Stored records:
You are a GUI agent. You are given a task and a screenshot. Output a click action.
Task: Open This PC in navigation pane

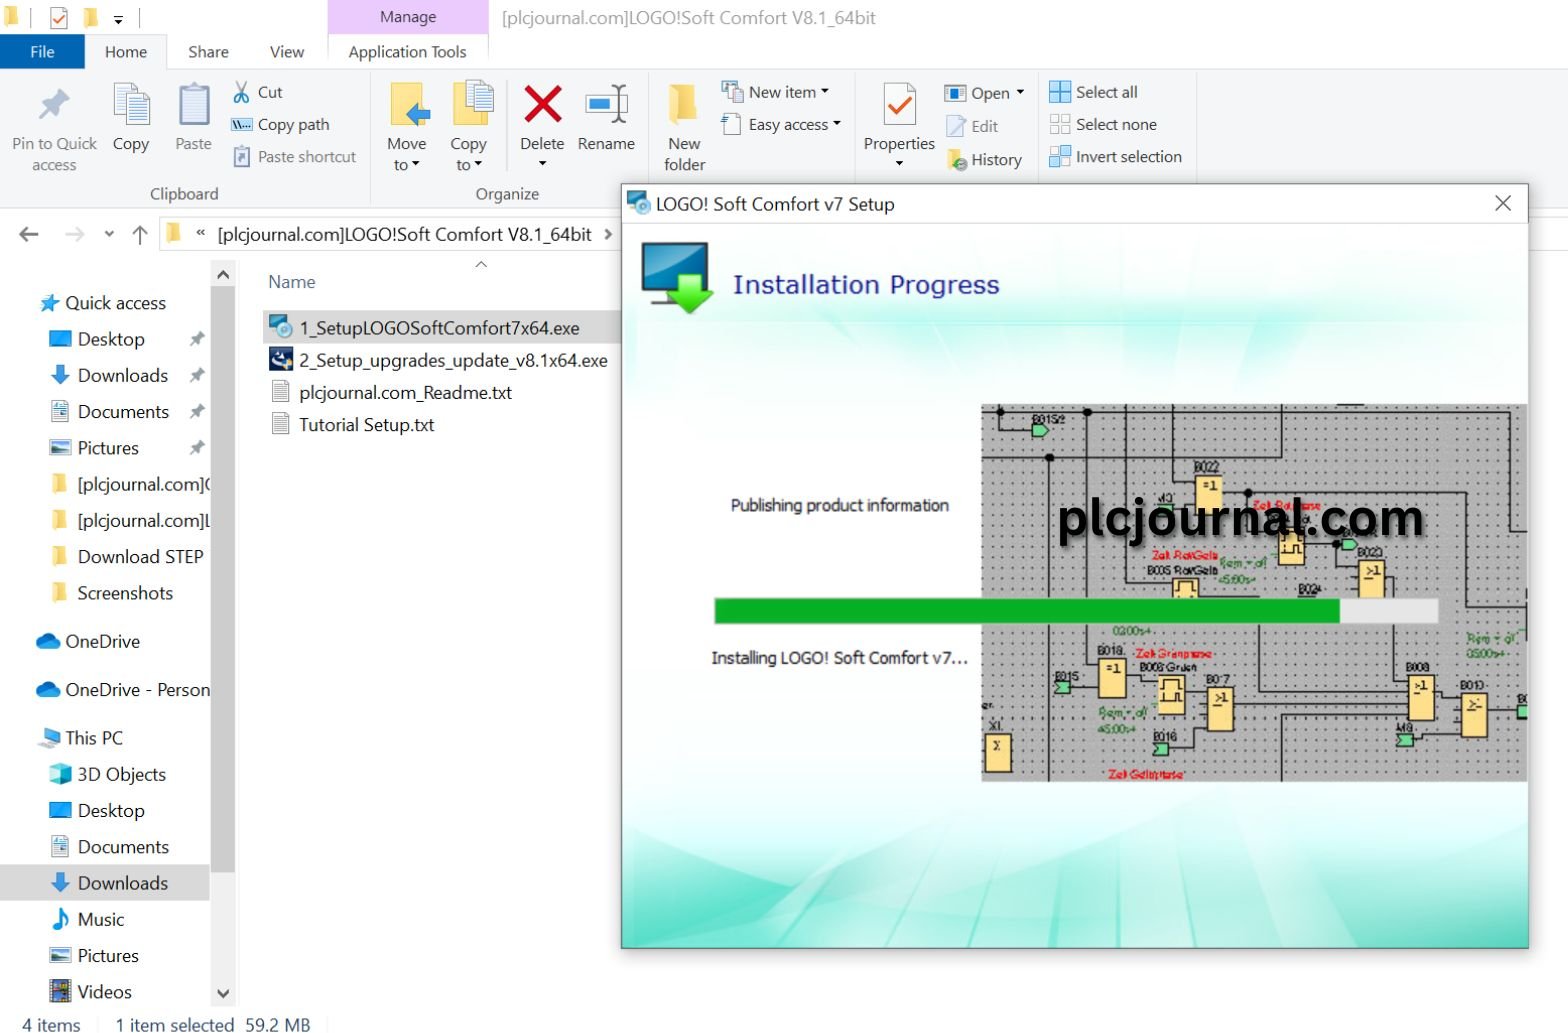click(93, 738)
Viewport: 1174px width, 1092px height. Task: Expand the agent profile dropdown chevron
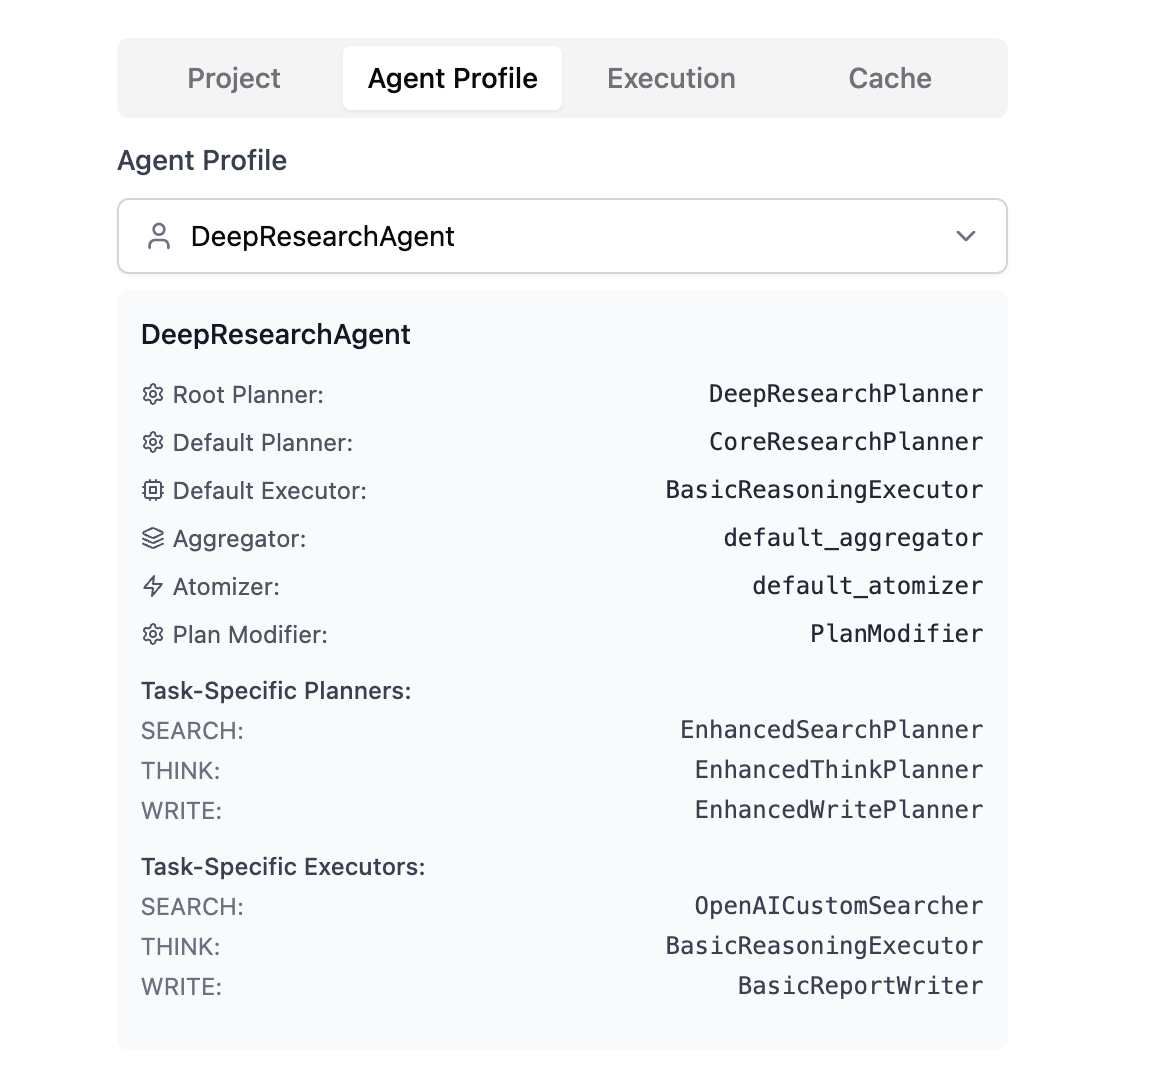(x=966, y=236)
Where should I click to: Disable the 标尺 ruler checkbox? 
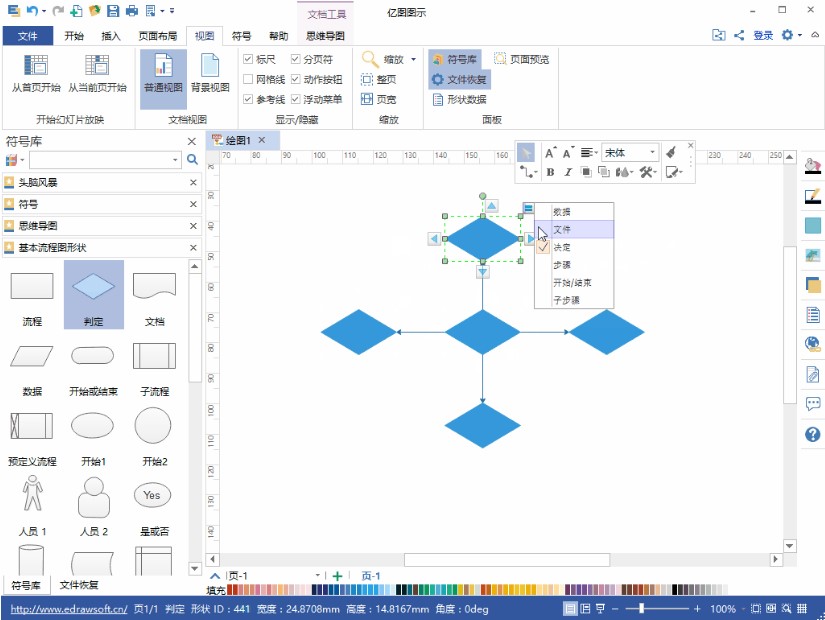249,59
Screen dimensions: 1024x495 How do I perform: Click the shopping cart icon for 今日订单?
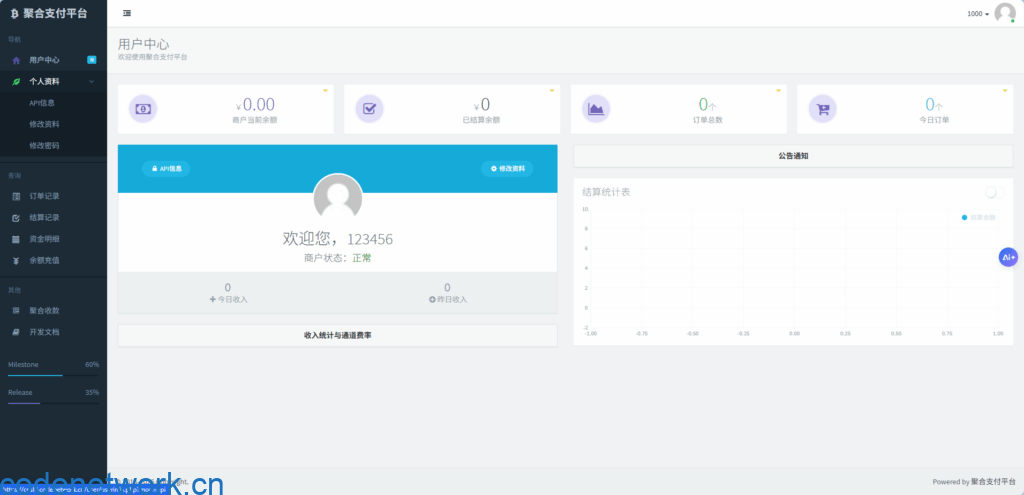pyautogui.click(x=822, y=109)
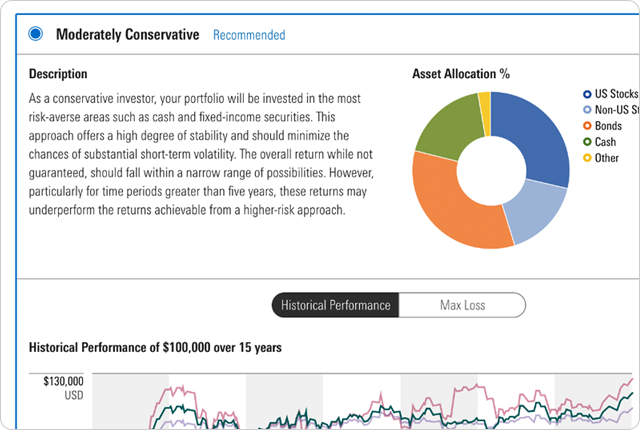Click the Asset Allocation % heading
The image size is (640, 430).
(462, 74)
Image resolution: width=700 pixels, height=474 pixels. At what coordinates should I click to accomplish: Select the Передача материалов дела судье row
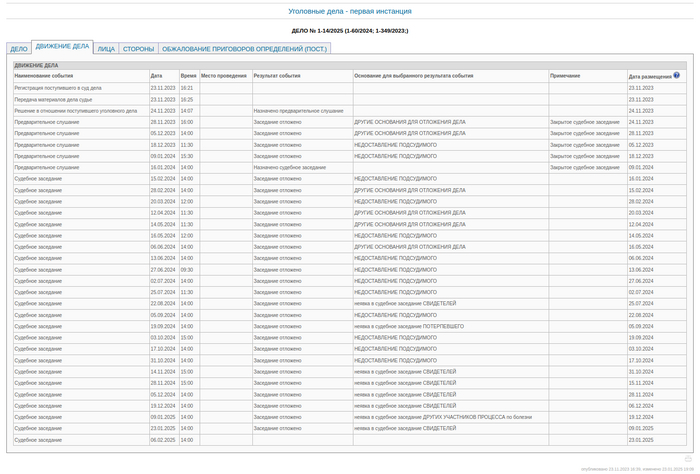coord(53,99)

§ Task: For this exercise, output the records exactly but omit their pictures.

§ Solution for this problem:
You are a GUI agent. You are given a task and a screenshot. Output a click action.
Task: Open This PC in navigation pane

click(93, 738)
Viewport: 1174px width, 1092px height. Task: Expand the agent profile dropdown chevron
(x=966, y=236)
Where should I click to: Disable the 标尺 ruler checkbox? 
249,59
Screen dimensions: 1024x495 How do I perform: Click the shopping cart icon for 今日订单?
pyautogui.click(x=822, y=109)
Click the Asset Allocation % heading
The image size is (640, 430).
(462, 74)
Image resolution: width=700 pixels, height=474 pixels. At what coordinates should I click to accomplish: Select the Передача материалов дела судье row
coord(53,99)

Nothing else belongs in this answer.